Godfrey, who hasn't called for a special session during his 12 years in office, said he's been trying without success since August to get the council to address his complaint that secondary water users are being overcharged.
"It's been disappointing that they haven't addressed it," he said. "It's really important. About two-thirds (of city residents) are paying more than they should."
Godfrey said he has provided numerous documents and reports requested by the city council regarding his proposal.
City Council Chairwoman Caitlyn Gouchner said the council is waiting to hear the details of Godfrey's complete proposal.
Of about 25,000 city water customers, about 16,000 don't have secondary water and rely on culinary water for both indoor and outdoor uses.
The remaining 9,600 customers pay about $150 as an assessment as part of their property taxes for secondary water from Pine View Water District and are billed by the city for culinary water, Godfrey said.
Homeowners and developers don't have the ability to choose whether they have secondary water, said Godfrey. Those who have secondary water pay for it with property taxes, but end up paying far less than those who do not have access to secondary, said Godfrey.
In addition, those without secondary water are paying more for culinary water than those with secondary water, said Godfrey.
Customers without secondary water using about 37,000 gallons, which is about average for home and lawn use, currently pay $94.45 a month, Godfrey said.
Those with secondary water using the same number of gallons pay about $25 in property taxes during the six-month watering period and $26.21 to the city for culinary water for a total of $51.21 per month, Godfrey said.
Godfrey is recommending a $5.30 per month reduction year-round for residents who don't have secondary water.
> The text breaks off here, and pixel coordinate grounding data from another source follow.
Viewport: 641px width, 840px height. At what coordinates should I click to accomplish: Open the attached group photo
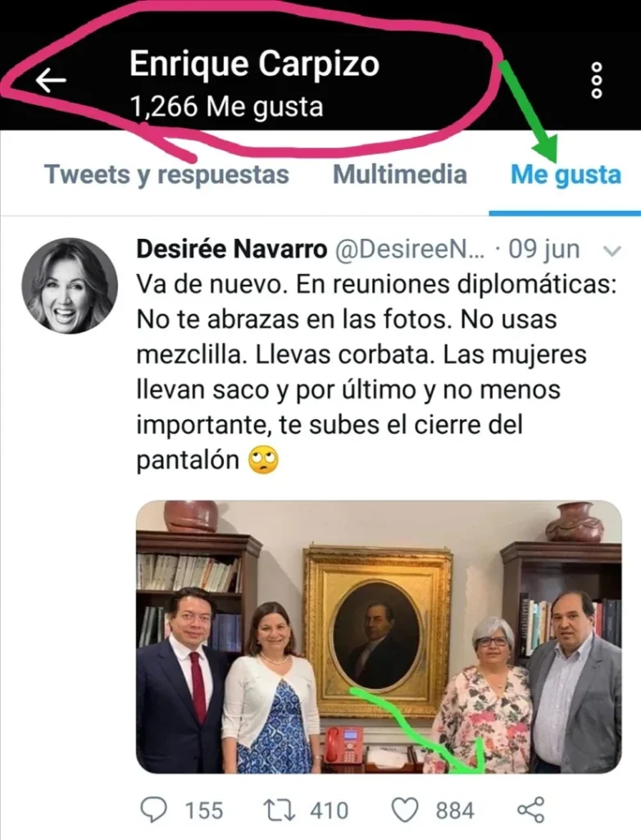pos(379,637)
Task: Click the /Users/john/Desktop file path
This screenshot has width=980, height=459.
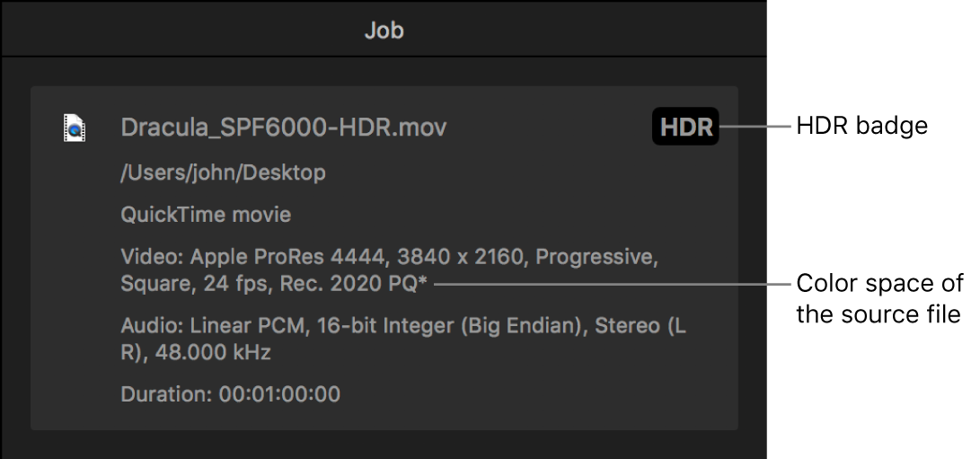Action: 223,172
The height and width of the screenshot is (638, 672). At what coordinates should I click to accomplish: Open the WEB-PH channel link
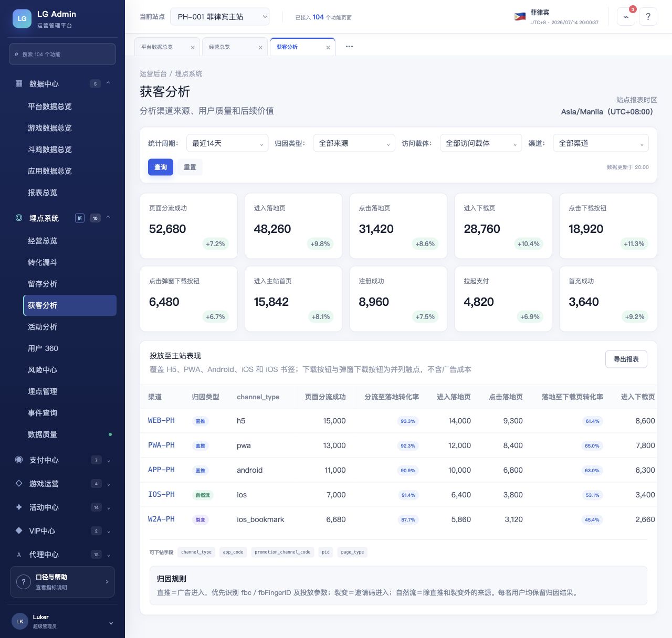point(161,421)
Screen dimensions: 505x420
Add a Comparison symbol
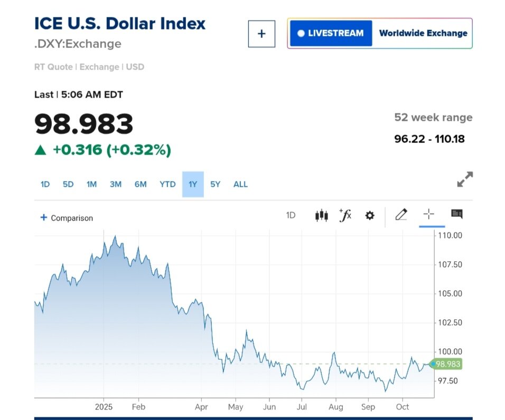tap(67, 218)
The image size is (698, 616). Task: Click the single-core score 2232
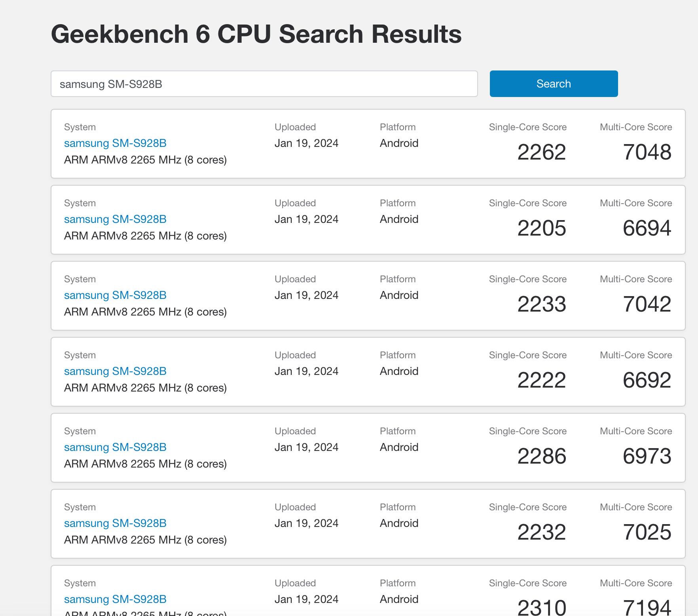point(542,532)
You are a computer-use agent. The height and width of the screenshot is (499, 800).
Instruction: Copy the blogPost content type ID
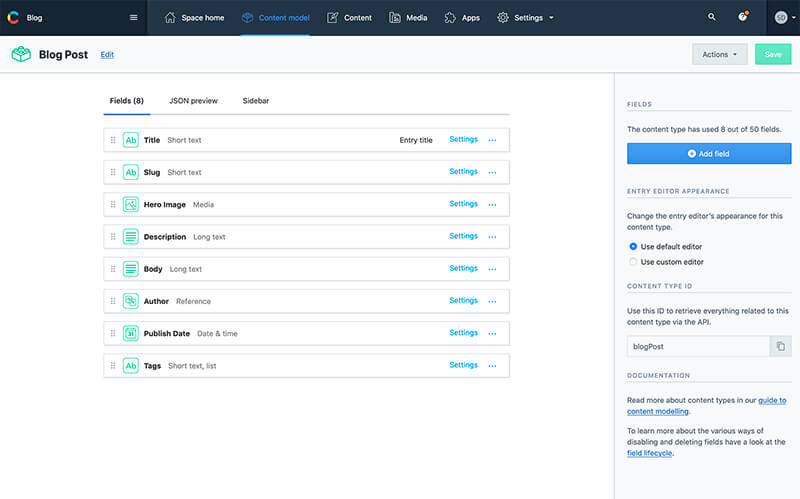[x=780, y=346]
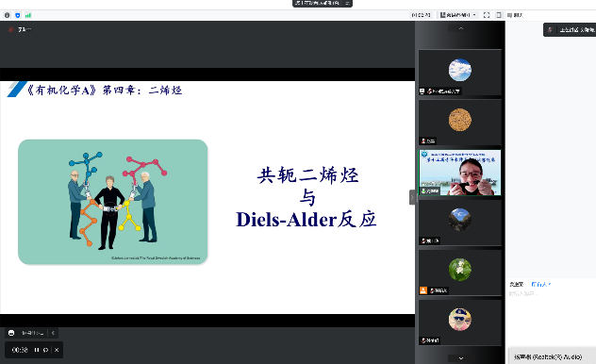Screen dimensions: 596x364
Task: Close the recording timer bar
Action: coord(57,350)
In addition, during the outdoor watering season that runs from April to October, he is asking that water bills for non-secondary users be reduced an additional $30 per month to bring them in line with customers who have secondary water.
Existing water charges are tied to an extensive study completed for the city council in 2007 by Lewis, Young, Robertson & Burningham, a Salt Lake City consulting firm, to increase rates to fund about $52 million infrastructure improvements.